O Estado tem estado sob o fogo das políticas de austeridade, com redução acentuada das suas funções (de Estado Social) e das suas despesas. No entanto, o Estado ao nível local tem sido chamado a encontrar respostas para os problemas sociais das comunidades locais, protagonizando uma espécie de Estado-Providência de proximidade. É das articulações e das parcerias entre esta nova Economia e estas ações políticas locais que se pretende falar nesta tertúlia, a partir das experiências e das interrogações e lições de  de Jordi Estivill, economista social da Catalunha, e Rogério Roque Amaro, economista social do ISCTE, contanto também com o testemunho de dois responsáveis autárquicos  portugueses, António José Correia (Presidente do Município de Peniche) e Vitor Barros, Presidente da Assembleia Municipal de São Pedro do Sul.

Decorrente desta tertúlia, surgiram algumas contradições e desafios das relações entre as autarquias locais e as organizações da Economia Solidária, nomeadamente:

1 - A partilha de recursos e de responsabilidades implica passar de um Estado tutela a um Estado parceiro. Esta mudança de paradigma é mais fácil de ocorrer ao nível local e é por aí que devemos começar a inovação.

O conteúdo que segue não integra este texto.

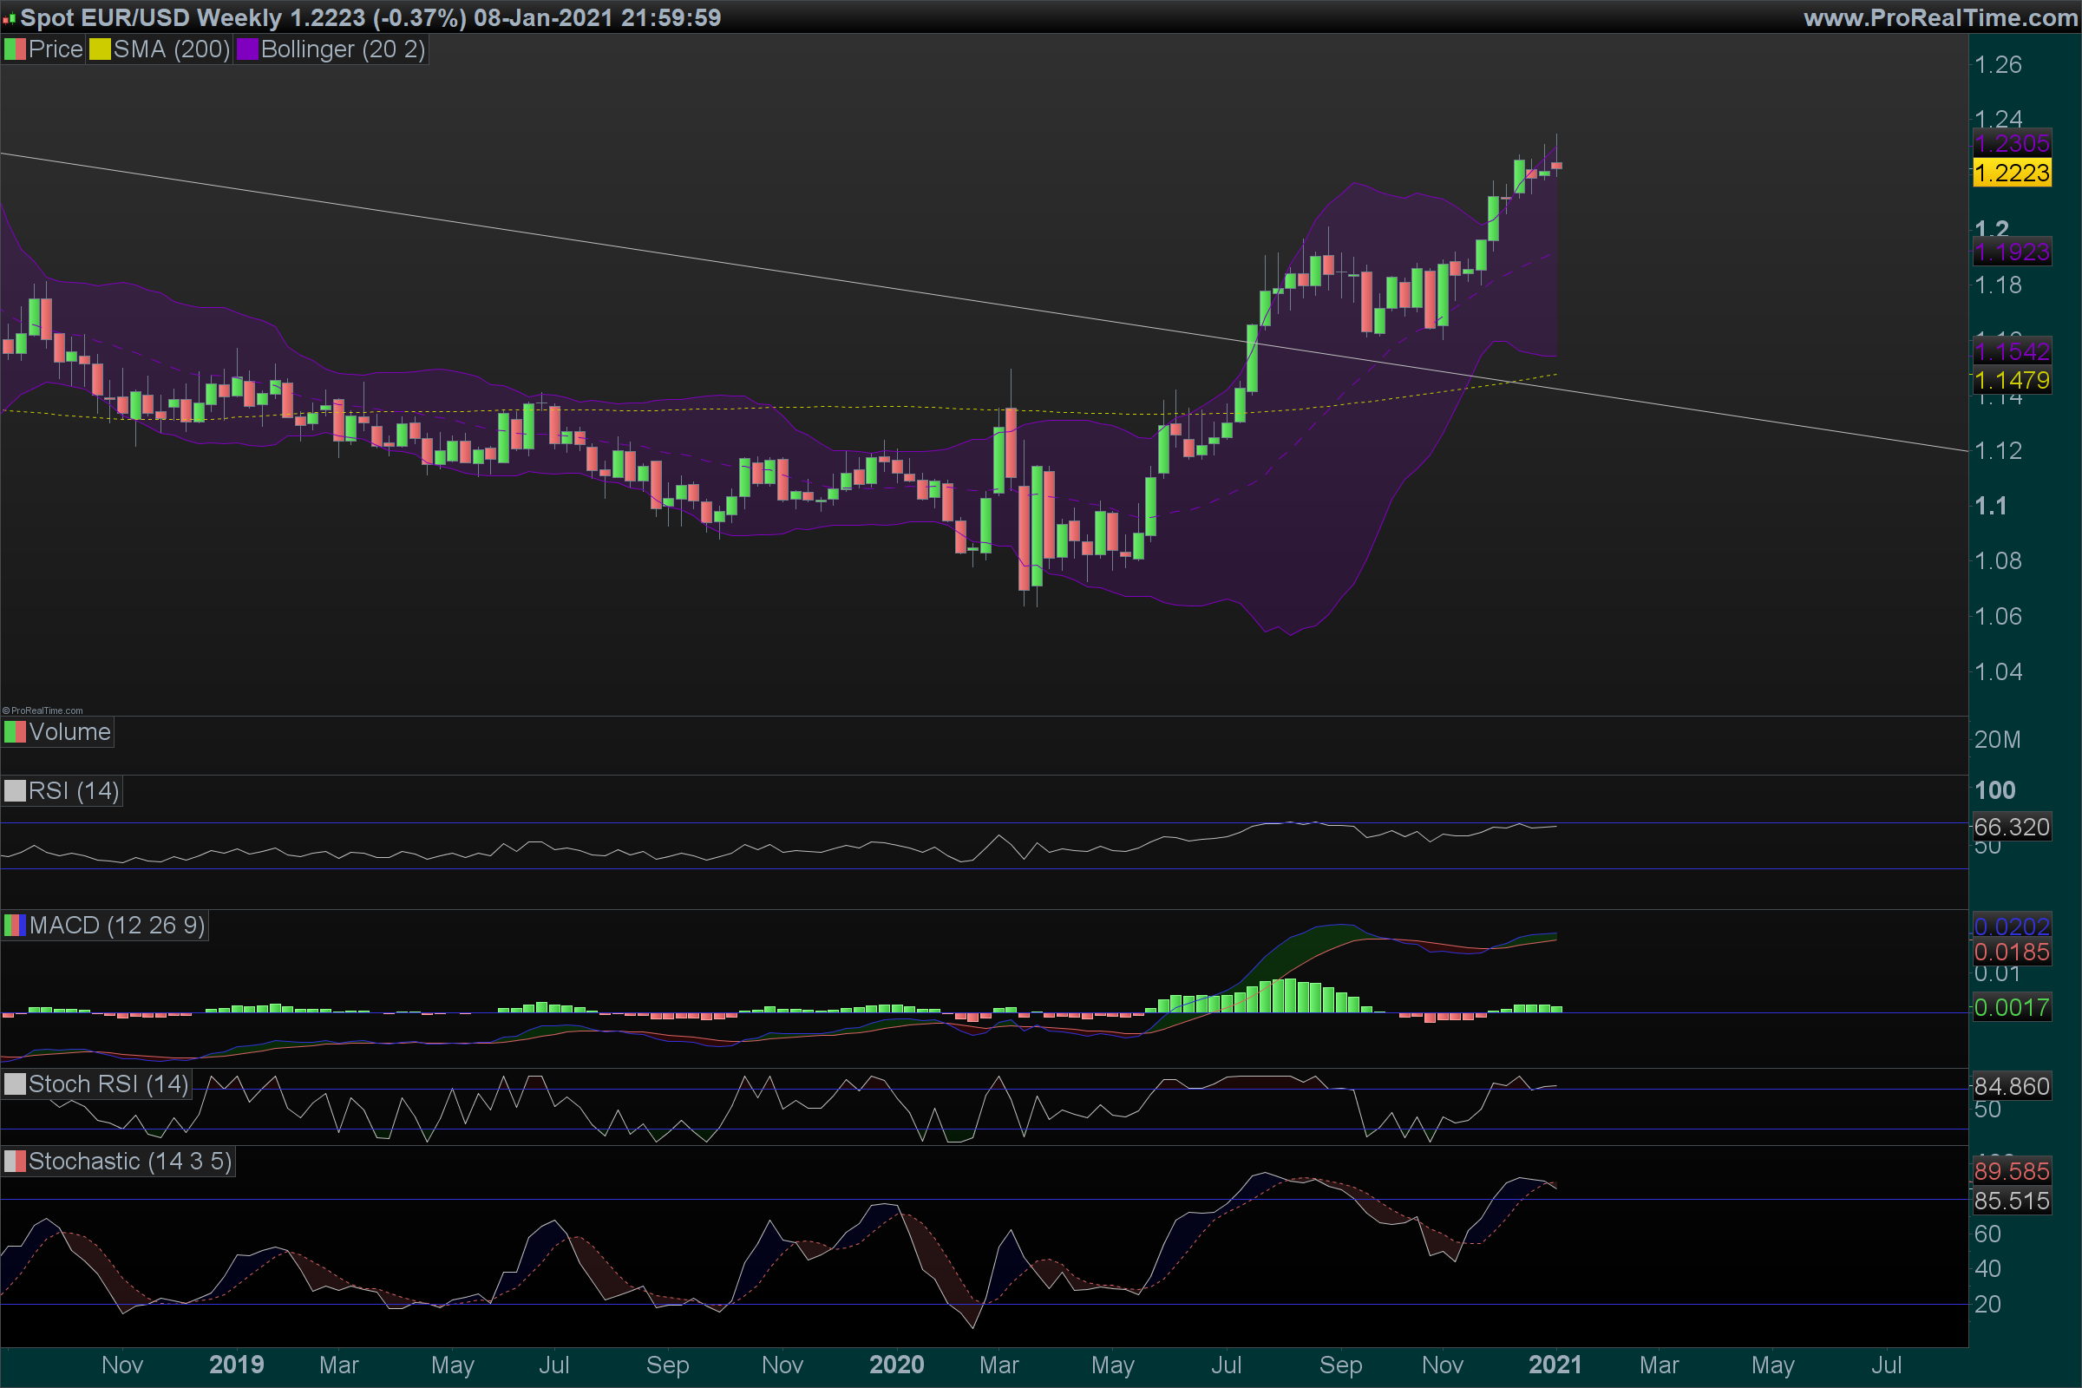Open the SMA (200) indicator label

tap(172, 50)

2 - A economia solidária não pode ser cúmplice do esvaziamento do Estado Social. Muitas das organizações da Economia Social estão a ser cúmplices da destruição do Estado Social em Portugal e isso não é admissível, não podemos aceitar o esvaziamento do papel e das responsabilidades que cabem ao Estado.

3 - As organizações da Economia Solidária não se podem submeter ao poder do Estado nem aos mercados. Deverão relacionar-se com ambos os sectores numa base de total independência que deve assentar fundamentalmente na promoção da democracia participativa interna e externa mas sem se abastardar.